» **Records from a dataset**
__________________________________________________

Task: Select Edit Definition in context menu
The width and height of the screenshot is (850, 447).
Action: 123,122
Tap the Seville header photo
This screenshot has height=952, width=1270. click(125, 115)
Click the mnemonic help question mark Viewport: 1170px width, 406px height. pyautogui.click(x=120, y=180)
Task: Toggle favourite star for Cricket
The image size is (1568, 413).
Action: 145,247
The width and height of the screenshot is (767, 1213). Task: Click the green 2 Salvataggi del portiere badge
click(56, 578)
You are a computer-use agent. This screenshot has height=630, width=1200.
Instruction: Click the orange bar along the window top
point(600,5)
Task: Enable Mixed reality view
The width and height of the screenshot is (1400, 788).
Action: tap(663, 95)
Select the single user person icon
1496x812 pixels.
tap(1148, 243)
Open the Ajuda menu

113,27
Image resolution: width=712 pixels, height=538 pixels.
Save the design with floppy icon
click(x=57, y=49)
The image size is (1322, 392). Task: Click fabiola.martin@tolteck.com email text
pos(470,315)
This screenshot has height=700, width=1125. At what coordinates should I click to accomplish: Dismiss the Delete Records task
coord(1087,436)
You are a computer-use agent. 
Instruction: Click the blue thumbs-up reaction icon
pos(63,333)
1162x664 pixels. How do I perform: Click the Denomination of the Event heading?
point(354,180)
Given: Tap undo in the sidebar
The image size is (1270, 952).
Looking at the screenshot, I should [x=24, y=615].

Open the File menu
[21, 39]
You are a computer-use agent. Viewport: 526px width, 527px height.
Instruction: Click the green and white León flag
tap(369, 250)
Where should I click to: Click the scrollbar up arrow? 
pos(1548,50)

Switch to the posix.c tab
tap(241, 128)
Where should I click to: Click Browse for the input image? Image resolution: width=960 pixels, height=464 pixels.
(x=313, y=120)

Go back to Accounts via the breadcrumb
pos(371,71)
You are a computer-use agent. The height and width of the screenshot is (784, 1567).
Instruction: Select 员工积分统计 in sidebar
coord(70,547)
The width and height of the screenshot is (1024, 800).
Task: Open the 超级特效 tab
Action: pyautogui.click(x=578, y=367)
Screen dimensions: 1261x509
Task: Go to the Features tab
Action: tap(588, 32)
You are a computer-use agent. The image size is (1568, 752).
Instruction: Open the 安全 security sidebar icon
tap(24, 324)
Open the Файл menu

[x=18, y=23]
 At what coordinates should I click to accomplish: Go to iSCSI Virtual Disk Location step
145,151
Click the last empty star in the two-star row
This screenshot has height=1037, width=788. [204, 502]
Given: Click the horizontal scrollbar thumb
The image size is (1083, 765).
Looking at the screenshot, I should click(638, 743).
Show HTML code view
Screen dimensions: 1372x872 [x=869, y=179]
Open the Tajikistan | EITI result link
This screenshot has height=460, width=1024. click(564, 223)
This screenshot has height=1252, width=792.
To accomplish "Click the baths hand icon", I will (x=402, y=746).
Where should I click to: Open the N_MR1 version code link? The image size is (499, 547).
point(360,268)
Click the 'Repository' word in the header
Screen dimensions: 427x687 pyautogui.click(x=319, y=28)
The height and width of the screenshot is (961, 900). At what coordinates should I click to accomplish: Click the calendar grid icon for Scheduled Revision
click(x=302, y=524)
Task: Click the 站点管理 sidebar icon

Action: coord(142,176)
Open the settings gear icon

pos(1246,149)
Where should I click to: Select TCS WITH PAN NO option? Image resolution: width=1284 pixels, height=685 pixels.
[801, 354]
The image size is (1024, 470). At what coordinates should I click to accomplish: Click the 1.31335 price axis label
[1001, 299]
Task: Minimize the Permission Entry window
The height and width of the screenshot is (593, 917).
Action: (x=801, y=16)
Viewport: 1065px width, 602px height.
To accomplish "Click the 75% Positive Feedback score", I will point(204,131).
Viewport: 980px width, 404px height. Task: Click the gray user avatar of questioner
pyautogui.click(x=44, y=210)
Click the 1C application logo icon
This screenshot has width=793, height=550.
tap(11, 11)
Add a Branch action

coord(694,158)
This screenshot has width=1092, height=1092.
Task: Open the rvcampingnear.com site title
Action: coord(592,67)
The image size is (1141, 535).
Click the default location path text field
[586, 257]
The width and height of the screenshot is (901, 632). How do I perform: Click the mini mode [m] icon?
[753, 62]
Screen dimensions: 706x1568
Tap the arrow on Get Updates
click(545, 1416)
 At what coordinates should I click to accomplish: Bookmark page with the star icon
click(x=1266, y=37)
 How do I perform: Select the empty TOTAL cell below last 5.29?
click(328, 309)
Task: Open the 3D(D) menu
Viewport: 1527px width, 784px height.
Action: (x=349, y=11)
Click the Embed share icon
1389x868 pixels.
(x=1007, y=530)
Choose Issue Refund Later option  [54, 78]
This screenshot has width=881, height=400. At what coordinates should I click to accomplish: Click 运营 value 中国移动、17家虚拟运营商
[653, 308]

__________________________________________________

» **Exercise**
List each line of the rows above that contains the string "code", copying each one in full.

» **Result**
Show HTML code view
Where should I click to: Open the N_MR1 version code link? The image size is (499, 547).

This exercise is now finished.